Academic journal article Social Behavior and Personality: an international journal

Development of Understanding of Intentionality and Moral Judgments in Preschoolers

Academic journal article Social Behavior and Personality: an international journal

Development of Understanding of Intentionality and Moral Judgments in Preschoolers

Article excerpt

Theory of mind (Premack & Woodruff, 1978) refers to children's ability to understand others' psychological states, including intentionality, false beliefs, wishes, and emotions (Wellman, 2002). In addition, Killen and Rizzo (2014) reported that intentionality, referring to children's concepts of intention, and their usage of intention cues in evaluating actions (Imamoglu, 1976) is closely connected not only with desires and beliefs but also with moral judgments, which are children's responses to morally relevant issues in social interactions (Killen & Rizzo, 2014), because the recognition of intentionality is essential in making such judgments. Therefore, in the present study, we explored the developmental characteristics of understanding intentionality and moral judgments.

Piaget (1932) initially studied the function of understanding of intentionality in children's moral judgments using the dilemma story method. He presented pairs of stories featuring two agents, who showed either intentional or unintentional behaviors that led to outcomes of the same nature but to different degrees. For example, one boy broke three vases when he was helping his mother do the housework, whereas the other boy broke one vase on purpose. The children then judged which boy's behavior was worse and deserving of punishment. Piaget found that children under the age of 5 years could not compare the contexts of the two stories, whereas children aged between 6 or 8 years made moral judgments according to the outcomes and the severity of the damage instead of the intentionality of the behaviors. Further, children above the age of 10 years began to focus on the behavioral agents' motives and intentionality.

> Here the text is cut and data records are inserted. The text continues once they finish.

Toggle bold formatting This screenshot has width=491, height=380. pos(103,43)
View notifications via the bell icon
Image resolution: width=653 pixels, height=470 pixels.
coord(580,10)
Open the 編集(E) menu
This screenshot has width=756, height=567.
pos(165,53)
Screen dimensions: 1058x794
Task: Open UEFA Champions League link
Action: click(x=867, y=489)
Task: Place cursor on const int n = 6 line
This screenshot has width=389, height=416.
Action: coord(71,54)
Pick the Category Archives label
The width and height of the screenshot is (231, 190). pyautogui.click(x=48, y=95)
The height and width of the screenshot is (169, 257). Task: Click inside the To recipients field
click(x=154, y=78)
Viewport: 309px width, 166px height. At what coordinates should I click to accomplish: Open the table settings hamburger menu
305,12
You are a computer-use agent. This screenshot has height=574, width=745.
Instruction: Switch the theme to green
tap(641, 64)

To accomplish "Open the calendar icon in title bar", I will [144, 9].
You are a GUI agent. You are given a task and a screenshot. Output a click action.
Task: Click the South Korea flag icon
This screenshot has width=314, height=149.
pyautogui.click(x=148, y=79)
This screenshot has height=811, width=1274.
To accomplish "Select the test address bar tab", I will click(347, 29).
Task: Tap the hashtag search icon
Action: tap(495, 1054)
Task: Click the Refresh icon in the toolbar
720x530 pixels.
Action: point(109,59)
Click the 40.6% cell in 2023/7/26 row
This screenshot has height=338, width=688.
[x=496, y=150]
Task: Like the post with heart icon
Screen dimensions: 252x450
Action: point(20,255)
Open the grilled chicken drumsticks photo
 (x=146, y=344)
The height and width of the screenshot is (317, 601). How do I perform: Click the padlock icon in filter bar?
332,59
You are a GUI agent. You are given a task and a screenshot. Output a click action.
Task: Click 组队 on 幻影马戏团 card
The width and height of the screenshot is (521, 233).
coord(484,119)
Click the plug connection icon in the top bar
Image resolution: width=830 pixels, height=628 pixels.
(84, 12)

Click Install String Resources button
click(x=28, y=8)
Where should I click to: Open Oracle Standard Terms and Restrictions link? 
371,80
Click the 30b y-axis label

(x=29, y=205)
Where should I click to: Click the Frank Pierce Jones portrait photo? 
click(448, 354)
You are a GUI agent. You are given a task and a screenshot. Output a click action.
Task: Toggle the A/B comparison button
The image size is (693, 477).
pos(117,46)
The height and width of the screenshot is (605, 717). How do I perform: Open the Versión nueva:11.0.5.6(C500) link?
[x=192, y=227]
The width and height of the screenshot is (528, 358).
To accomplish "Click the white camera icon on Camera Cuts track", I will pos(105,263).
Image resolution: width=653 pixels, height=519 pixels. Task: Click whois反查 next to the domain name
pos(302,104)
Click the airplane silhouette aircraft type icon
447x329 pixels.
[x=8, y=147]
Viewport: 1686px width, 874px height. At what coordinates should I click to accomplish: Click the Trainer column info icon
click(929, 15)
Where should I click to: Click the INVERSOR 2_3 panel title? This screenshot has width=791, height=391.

Some researchers thought that the tasks Piaget (1932) used were too complex, which meant that the children's abilities were underestimated; thus, the task difficulty level was reduced in later studies. For example, Phillips, Baron-Cohen, and Rutter (1998) used a single story in place of story pairs, a rating system in place of forced choices, and presented pictures or videos while telling the stories. They found that children aged 3 years could tell intentional behaviors from unintentional behaviors and believed that the former should result in more punishments. Further, Malle, Guglielmo, and Monroe (2014) found that children aged about 4 years could make moral judgments according to intentionality. Thus, we decided to focus in this study on understanding intentionality and moral judgments in children aged 3 to 6 years.

On the basis of classic intentionality research, Malle (2006) asserted that skill and awareness are two necessary elements of intentional behaviors, and further stated that the understanding of these variables may affect moral judgments. Awareness refers to whether individuals realize what they are doing when making judgments (Malle, 2006); namely, the achievement of goals and the expectation of outcomes (Laurent, Clark, & Schweitzer, 2015). The skill element refers to whether or not individuals are capable of accomplishing what they want to and achieving expected outcomes (Laurent et al., 2015; Malle, 2006). For example, Malle and Knobe (1997) showed in their pilot study that when a novice dart player hit a rather difficult triple 20 throw on their first try but missed on the second try, only 16% of participants thought that the player obtained the initial good score on purpose. However, if the situation description contained more factors related to skill, for example, if the player hit a triple 20 on two consecutive throws, 55% of participants thought that the initial good score was obtained intentionally.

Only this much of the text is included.